Выбрать главу

В 1853 г. в жизни Евгения Ивановича Якушкпна произошло огромное событие: он получил по Межевому ведомству командировку в Сибирь и там впервые увиделся со своим отцом. Евгению в это время было 27 лет, Ивану Дмитриевичу — 60. Какими они увидели друг друга? Можно себе представить, как дрогнуло сердце у старого декабриста при виде сына — ведь это был вылитый портрет его жены. Те же правильные черты лица, те же большие синие глаза… В последний раз отец видел его совсем крошечным; это было во время их свидания в Ярославле. «Евгению был тогда второй год и он только что начинал ходить, — вспоминал Иван Дмитриевич, — в продолжение нескольких часов все старания Настеньки не могли его заставить приблизиться ко мне, и только перед самой нашей разлукой он протянул ко мне ручонки и сел на колени».{29} Теперь перед ним был красивый молодой человек, лишь отдаленно напоминавший того малыша…

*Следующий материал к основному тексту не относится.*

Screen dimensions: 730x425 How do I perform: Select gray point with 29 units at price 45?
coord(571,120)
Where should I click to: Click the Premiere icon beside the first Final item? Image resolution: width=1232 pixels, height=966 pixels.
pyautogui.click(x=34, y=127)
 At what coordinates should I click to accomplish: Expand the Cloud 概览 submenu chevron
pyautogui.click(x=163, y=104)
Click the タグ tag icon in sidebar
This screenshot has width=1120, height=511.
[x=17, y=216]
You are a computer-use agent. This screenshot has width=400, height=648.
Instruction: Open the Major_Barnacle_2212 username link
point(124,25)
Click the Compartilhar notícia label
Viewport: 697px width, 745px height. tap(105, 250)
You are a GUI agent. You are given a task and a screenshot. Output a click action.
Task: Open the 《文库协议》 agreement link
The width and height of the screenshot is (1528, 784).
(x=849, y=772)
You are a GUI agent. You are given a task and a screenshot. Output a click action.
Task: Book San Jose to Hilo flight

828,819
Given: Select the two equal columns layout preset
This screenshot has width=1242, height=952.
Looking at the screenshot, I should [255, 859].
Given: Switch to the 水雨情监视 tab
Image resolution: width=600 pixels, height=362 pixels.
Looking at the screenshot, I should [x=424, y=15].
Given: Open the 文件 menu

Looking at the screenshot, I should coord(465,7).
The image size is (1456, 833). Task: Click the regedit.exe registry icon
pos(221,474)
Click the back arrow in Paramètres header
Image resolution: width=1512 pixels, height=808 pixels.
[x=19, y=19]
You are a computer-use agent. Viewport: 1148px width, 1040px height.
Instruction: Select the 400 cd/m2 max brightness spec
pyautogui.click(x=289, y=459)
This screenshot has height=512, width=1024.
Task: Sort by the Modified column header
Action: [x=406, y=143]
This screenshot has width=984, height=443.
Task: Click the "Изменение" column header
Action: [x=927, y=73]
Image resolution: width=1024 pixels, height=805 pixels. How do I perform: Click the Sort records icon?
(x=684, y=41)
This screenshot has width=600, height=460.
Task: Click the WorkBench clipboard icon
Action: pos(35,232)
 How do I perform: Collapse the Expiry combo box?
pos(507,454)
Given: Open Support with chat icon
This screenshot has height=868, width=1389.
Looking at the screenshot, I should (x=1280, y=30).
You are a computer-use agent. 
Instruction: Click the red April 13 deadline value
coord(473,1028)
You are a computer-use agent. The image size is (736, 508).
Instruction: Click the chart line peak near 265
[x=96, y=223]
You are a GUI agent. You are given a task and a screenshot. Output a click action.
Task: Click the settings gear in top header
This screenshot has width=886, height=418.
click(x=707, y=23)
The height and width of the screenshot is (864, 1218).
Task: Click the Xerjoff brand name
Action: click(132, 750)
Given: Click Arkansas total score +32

Внешность Ивана Дмитриевича хорошо известна но портретам. По представляют интерес и словесные описания ее, сделанные людьми, знавшими его в Сибири. Вот как описывает его художник М. С. Знаменский, сын его соратника по просвещению края отца Стефана: «Гость был в легонькой шубе с коротеньким капюшоном, в остроконечной мерлушечьей шапке на маленькой голове, нос у него был острый с горбинкой, глаза темные и быстрые, улыбающийся красный рот».{30}Тот же Знаменский дал описание квартиры Якушкина, в которой он жил все свои ялуторовские годы: «Комната его скорее всего походила на каюту. Стены были обтянуты черным коленкором. На черном фоне резко выступал в переднем углу артистической работы бюст красивой женщины — его жены. Между окнами, над письменным столом висели два детских портрета. Это были его дети. Выше — книжная полка, барометр, изваяние из меди — работа старых великих мастеров Италии. Вот и все украшения его скромного жилища».{31} Это описание дополняют воспоминания А. П. Созонович. «Якушкин нанимал у Родионовны верхний этаж ее маленького деревянного домика в две комнаты… В первой комнате между двумя окнами стоял письменный стол на двух шкафиках, вольтеровское кресло с круглой ножной подушкой, два складных стула, этажерка, маленький диванчик… Вся мебель была выкрашена черной краской под лак и обтянута, как и стены, темно-серым коленкором… Родионовна, как и большая часть сибирячек, обладала проворством, чистоплотностью и поваренным искусством, поэтому он имел дома здоровый и вкусный обед, и квартира его, светлая и теплая, всегда щеголяла необыкновенной опрятностью».{32} Как характерную для Якушкина черту надо отметить следующее: после отъезда из Ялуторовска Иван Дмитриевич продолжал высылать своей хозяйке плату за квартиру (45 р. в год, что при тогдашней сибирской дешевизне было заметной суммой в бюджете простой женщины), а когда он умер, эти деньги до самой смерти Ларионовой высылал Евгений.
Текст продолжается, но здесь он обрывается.